Domestic mis-steps and weak fundamentals in emerging-markets could quickly outweigh a supportive global environment, especially during spurts of strength in U.S. markets, Standard Chartered analysts Geoff Kendrick, Razia Khan and Samir Gadio wrote in a note to clients.
“While global pressures for EM should be less in 2019 than 2018, short periods of higher Treasury yields and dollar strength could unearth idiosyncratically weak domestic stories,” the analysts said. “The rand has the potential to be one such story.”

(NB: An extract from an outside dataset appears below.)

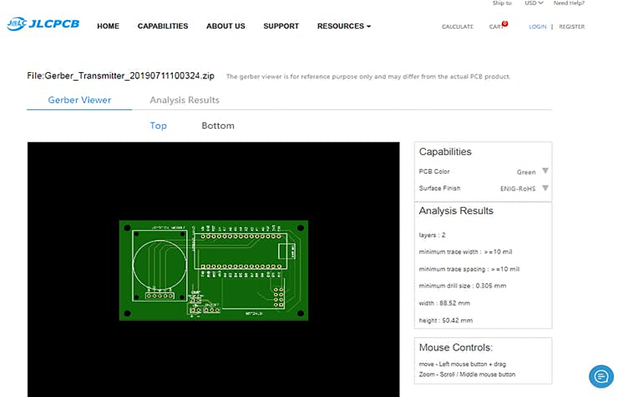Screen dimensions: 618x404
Task: Go to the Home page
Action: click(x=108, y=26)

The rand is the worst-performing emerging-market currency in February amid the deepening financial woes for the highly indebted state-owned electricity company Eskom Holdings SOC Ltd. A bailout for Eskom may worsen the government’s fiscal deficit, raising the risk of a debt downgrade to junk by Moody’s Investors Service.
That would put the rand on course to emulate Turkey’s lira, which slumped 28 percent last year amid central-bank policy stumbles and tensions with the U.S.
‘Technically Insolvent’
Finance Minister Tito Mboweni must convince Moody’s in his budget presentation on Wednesday that he has a credible plan to save Eskom, which provides more than 90 percent of the country’s power. The company is “technically insolvent and will cease to exist at current trajectory by April 2019,” according to a report by the Department of Public Enterprise. Moody’s has cited it as the biggest risk to South Africa’s economy.
“Anything less than a credible plan for Eskom risks the rand becoming 2019’s first large EM sell-off,” the Standard Chartered analysts said. Should the budget disappoint, the rand could weaken to 16 per dollar, they said.
The currency was little changed at 14.0819 per dollar by 11:42 a.m. in Johannesburg. It’s down 5.9 percent this month, almost twice as much as Argentina’s peso, the second-worst performer. The rand’s one-month implied volatility against the dollar is the highest among its peers, suggesting traders see it as most at risk of wide price swings.